### [Exercise aim]
Arrange the records from the line with "Open the services row ellipsis menu" up to and including the line with "coord(50,71)" as a numbered list, skipping blank lines.

Records of where items appear
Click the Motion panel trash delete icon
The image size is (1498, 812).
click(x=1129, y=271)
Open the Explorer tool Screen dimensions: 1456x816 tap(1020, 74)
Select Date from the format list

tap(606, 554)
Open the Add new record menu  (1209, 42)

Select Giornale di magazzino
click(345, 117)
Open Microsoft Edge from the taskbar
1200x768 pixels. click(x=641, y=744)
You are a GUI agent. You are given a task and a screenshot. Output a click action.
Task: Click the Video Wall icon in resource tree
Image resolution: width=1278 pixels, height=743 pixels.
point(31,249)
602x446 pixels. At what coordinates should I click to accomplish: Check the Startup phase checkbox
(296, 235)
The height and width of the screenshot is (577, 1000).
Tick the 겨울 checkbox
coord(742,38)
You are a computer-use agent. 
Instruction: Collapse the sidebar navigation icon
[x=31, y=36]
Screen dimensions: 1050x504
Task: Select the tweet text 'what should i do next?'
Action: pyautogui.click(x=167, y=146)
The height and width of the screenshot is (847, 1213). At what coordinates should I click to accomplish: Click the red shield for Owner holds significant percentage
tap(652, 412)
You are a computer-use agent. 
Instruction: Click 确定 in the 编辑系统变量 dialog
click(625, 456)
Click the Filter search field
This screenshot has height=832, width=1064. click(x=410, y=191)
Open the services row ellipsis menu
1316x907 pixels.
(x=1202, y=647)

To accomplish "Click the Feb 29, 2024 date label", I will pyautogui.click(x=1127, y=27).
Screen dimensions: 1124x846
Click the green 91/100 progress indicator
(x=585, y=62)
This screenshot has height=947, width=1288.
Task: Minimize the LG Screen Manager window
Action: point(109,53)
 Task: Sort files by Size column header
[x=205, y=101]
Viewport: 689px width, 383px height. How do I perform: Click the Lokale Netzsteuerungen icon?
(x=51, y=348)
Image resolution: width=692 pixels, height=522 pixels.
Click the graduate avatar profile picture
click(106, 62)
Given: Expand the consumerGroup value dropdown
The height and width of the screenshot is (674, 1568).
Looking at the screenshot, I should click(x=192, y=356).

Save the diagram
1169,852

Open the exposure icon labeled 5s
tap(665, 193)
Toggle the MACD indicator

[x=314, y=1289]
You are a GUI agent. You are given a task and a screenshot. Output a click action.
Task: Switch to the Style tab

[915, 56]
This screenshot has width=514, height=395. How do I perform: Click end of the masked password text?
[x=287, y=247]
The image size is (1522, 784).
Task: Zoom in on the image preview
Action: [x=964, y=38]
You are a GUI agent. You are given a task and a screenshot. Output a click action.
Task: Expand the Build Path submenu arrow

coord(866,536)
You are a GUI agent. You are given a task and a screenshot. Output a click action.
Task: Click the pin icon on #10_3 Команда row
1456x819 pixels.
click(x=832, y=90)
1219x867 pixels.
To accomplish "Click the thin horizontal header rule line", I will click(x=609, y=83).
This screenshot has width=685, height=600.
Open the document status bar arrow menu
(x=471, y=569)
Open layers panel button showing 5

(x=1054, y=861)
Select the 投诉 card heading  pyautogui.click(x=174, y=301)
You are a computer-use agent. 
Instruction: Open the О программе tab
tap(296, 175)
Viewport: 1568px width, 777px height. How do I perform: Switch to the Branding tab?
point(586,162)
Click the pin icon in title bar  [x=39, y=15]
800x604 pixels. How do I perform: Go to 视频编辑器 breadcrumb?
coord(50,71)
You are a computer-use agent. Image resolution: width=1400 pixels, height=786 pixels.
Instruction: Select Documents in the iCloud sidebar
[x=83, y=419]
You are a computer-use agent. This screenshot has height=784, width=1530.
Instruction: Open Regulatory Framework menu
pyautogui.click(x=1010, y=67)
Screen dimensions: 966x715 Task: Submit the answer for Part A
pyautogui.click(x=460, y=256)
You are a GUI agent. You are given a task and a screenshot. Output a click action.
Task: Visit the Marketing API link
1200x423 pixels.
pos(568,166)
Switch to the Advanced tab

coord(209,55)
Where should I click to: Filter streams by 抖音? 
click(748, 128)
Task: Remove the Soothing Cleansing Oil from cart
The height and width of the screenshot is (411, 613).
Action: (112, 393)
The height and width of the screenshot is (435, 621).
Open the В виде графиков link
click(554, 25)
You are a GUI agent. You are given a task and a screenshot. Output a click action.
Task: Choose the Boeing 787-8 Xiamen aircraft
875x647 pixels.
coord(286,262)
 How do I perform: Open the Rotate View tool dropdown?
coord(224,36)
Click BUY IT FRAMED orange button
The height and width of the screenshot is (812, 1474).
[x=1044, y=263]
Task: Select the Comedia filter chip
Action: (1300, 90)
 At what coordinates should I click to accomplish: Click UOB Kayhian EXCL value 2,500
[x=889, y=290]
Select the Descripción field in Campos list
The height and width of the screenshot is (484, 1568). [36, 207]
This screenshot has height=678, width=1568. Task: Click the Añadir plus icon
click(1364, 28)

### [Exercise solution]
1. Open the services row ellipsis menu
2. 1316x907 pixels.
3. (x=1202, y=647)
4. To accomplish "Click the Feb 29, 2024 date label", I will pyautogui.click(x=1127, y=27).
5. Screen dimensions: 1124x846
6. Click the green 91/100 progress indicator
7. (x=585, y=62)
8. This screenshot has height=947, width=1288.
9. Task: Minimize the LG Screen Manager window
10. Action: point(109,53)
11.  Task: Sort files by Size column header
12. [x=205, y=101]
13. Viewport: 689px width, 383px height. How do I perform: Click the Lokale Netzsteuerungen icon?
14. (x=51, y=348)
15. Image resolution: width=692 pixels, height=522 pixels.
16. Click the graduate avatar profile picture
17. click(106, 62)
18. Given: Expand the consumerGroup value dropdown
19. The height and width of the screenshot is (674, 1568).
20. Looking at the screenshot, I should click(x=192, y=356).
21. Save the diagram
22. 1169,852
23. Open the exposure icon labeled 5s
24. tap(665, 193)
25. Toggle the MACD indicator
26. [x=314, y=1289]
27. You are a GUI agent. You are given a task and a screenshot. Output a click action.
28. Task: Switch to the Style tab
29. [915, 56]
30. This screenshot has width=514, height=395. How do I perform: Click end of the masked password text?
31. [x=287, y=247]
32. The image size is (1522, 784).
33. Task: Zoom in on the image preview
34. Action: [x=964, y=38]
35. You are a GUI agent. You are given a task and a screenshot. Output a click action.
36. Task: Expand the Build Path submenu arrow
37. coord(866,536)
38. You are a GUI agent. You are given a task and a screenshot. Output a click action.
39. Task: Click the pin icon on #10_3 Команда row
40. 1456x819 pixels.
41. click(x=832, y=90)
42. 1219x867 pixels.
43. To accomplish "Click the thin horizontal header rule line", I will click(x=609, y=83).
44. This screenshot has width=685, height=600.
45. Open the document status bar arrow menu
46. (x=471, y=569)
47. Open layers panel button showing 5
48. (x=1054, y=861)
49. Select the 投诉 card heading  pyautogui.click(x=174, y=301)
50. You are a computer-use agent. 
51. Instruction: Open the О программе tab
52. tap(296, 175)
53. Viewport: 1568px width, 777px height. How do I perform: Switch to the Branding tab?
54. point(586,162)
55. Click the pin icon in title bar  [x=39, y=15]
56. 800x604 pixels. How do I perform: Go to 视频编辑器 breadcrumb?
57. coord(50,71)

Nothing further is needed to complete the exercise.